Would it be possible to reproduce every entry exactly, please?

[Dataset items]
Start of Block
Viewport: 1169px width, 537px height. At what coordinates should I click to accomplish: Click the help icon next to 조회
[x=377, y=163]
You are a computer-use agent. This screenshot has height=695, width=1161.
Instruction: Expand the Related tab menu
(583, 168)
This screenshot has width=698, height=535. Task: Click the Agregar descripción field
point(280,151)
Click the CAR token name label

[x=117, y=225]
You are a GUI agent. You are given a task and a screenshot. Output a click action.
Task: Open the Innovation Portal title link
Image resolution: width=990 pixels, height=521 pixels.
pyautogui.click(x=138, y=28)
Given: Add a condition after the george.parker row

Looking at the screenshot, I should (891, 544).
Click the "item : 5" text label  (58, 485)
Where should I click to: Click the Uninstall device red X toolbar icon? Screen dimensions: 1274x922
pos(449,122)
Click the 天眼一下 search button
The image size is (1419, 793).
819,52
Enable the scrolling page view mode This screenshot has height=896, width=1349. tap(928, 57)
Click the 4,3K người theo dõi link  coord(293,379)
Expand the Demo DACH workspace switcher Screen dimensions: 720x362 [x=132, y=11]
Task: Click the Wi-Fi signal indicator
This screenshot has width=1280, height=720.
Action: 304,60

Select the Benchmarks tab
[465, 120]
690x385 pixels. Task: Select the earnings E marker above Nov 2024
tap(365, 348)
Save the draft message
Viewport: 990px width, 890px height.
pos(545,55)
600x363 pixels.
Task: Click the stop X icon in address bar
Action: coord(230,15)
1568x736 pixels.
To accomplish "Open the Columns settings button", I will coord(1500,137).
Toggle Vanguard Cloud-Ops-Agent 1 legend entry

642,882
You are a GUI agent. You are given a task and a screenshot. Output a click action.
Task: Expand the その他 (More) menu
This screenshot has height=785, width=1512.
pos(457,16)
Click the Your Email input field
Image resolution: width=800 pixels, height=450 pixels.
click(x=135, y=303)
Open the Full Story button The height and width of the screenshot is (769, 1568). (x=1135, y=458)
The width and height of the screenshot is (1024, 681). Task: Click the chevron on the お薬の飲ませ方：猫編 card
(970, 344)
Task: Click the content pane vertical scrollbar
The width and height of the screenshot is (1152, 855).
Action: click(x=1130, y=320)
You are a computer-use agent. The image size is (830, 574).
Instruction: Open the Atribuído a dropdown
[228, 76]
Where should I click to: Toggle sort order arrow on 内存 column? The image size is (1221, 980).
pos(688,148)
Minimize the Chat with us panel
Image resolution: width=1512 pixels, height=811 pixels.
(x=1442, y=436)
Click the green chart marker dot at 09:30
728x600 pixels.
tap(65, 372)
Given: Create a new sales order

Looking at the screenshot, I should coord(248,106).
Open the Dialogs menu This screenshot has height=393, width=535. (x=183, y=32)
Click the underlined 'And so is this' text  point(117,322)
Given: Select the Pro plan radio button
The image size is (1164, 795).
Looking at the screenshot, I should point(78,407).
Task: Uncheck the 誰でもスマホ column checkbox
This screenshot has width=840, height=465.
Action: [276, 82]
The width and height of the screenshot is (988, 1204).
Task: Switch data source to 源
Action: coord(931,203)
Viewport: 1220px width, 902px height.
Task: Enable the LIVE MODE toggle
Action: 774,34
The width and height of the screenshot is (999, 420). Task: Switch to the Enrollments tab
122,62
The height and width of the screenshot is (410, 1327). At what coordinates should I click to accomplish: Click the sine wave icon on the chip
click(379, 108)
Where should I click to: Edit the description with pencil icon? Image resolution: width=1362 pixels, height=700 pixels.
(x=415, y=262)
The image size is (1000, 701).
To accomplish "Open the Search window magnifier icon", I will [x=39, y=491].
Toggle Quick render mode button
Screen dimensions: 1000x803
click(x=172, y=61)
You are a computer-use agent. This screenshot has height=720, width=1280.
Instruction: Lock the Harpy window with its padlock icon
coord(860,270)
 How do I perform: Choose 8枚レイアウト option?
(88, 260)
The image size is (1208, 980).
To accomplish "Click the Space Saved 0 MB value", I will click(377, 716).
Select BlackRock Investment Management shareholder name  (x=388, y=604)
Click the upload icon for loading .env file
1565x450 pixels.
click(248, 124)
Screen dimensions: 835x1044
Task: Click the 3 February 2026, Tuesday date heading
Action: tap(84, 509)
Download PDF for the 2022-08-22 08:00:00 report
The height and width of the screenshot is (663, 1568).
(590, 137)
End of Block
*TASK RESPONSE:*
Viewport: 1169px width, 537px height. At what coordinates should I click to accomplish: Click the help icon next to 조회
[x=377, y=163]
You are a computer-use agent. This screenshot has height=695, width=1161.
Instruction: Expand the Related tab menu
(583, 168)
This screenshot has width=698, height=535. Task: Click the Agregar descripción field
point(280,151)
Click the CAR token name label

[x=117, y=225]
You are a GUI agent. You are given a task and a screenshot. Output a click action.
Task: Open the Innovation Portal title link
Image resolution: width=990 pixels, height=521 pixels.
pyautogui.click(x=138, y=28)
Given: Add a condition after the george.parker row

Looking at the screenshot, I should (891, 544).
Click the "item : 5" text label  (58, 485)
Where should I click to: Click the Uninstall device red X toolbar icon? Screen dimensions: 1274x922
pos(449,122)
Click the 天眼一下 search button
The image size is (1419, 793).
819,52
Enable the scrolling page view mode This screenshot has height=896, width=1349. tap(928, 57)
Click the 4,3K người theo dõi link  coord(293,379)
Expand the Demo DACH workspace switcher Screen dimensions: 720x362 [x=132, y=11]
Task: Click the Wi-Fi signal indicator
This screenshot has width=1280, height=720.
Action: 304,60

Select the Benchmarks tab
[465, 120]
690x385 pixels. Task: Select the earnings E marker above Nov 2024
tap(365, 348)
Save the draft message
Viewport: 990px width, 890px height.
pos(545,55)
600x363 pixels.
Task: Click the stop X icon in address bar
Action: coord(230,15)
1568x736 pixels.
To accomplish "Open the Columns settings button", I will coord(1500,137).
Toggle Vanguard Cloud-Ops-Agent 1 legend entry

642,882
You are a GUI agent. You are given a task and a screenshot. Output a click action.
Task: Expand the その他 (More) menu
This screenshot has height=785, width=1512.
pos(457,16)
Click the Your Email input field
Image resolution: width=800 pixels, height=450 pixels.
click(x=135, y=303)
Open the Full Story button The height and width of the screenshot is (769, 1568). (x=1135, y=458)
The width and height of the screenshot is (1024, 681). Task: Click the chevron on the お薬の飲ませ方：猫編 card
(970, 344)
Task: Click the content pane vertical scrollbar
The width and height of the screenshot is (1152, 855).
Action: click(x=1130, y=320)
You are a computer-use agent. The image size is (830, 574).
Instruction: Open the Atribuído a dropdown
[228, 76]
Where should I click to: Toggle sort order arrow on 内存 column? The image size is (1221, 980).
pos(688,148)
Minimize the Chat with us panel
Image resolution: width=1512 pixels, height=811 pixels.
(x=1442, y=436)
Click the green chart marker dot at 09:30
728x600 pixels.
tap(65, 372)
Given: Create a new sales order

Looking at the screenshot, I should coord(248,106).
Open the Dialogs menu This screenshot has height=393, width=535. (x=183, y=32)
Click the underlined 'And so is this' text  point(117,322)
Given: Select the Pro plan radio button
The image size is (1164, 795).
Looking at the screenshot, I should point(78,407).
Task: Uncheck the 誰でもスマホ column checkbox
This screenshot has width=840, height=465.
Action: [276, 82]
The width and height of the screenshot is (988, 1204).
Task: Switch data source to 源
Action: coord(931,203)
Viewport: 1220px width, 902px height.
Task: Enable the LIVE MODE toggle
Action: 774,34
The width and height of the screenshot is (999, 420). Task: Switch to the Enrollments tab
122,62
The height and width of the screenshot is (410, 1327). At what coordinates should I click to accomplish: Click the sine wave icon on the chip
click(379, 108)
Where should I click to: Edit the description with pencil icon? Image resolution: width=1362 pixels, height=700 pixels.
(x=415, y=262)
The image size is (1000, 701).
To accomplish "Open the Search window magnifier icon", I will [x=39, y=491].
Toggle Quick render mode button
Screen dimensions: 1000x803
click(x=172, y=61)
You are a computer-use agent. This screenshot has height=720, width=1280.
Instruction: Lock the Harpy window with its padlock icon
coord(860,270)
 How do I perform: Choose 8枚レイアウト option?
(88, 260)
The image size is (1208, 980).
To accomplish "Click the Space Saved 0 MB value", I will click(377, 716).
Select BlackRock Investment Management shareholder name  (x=388, y=604)
Click the upload icon for loading .env file
1565x450 pixels.
click(248, 124)
Screen dimensions: 835x1044
Task: Click the 3 February 2026, Tuesday date heading
Action: tap(84, 509)
Download PDF for the 2022-08-22 08:00:00 report
The height and width of the screenshot is (663, 1568).
(590, 137)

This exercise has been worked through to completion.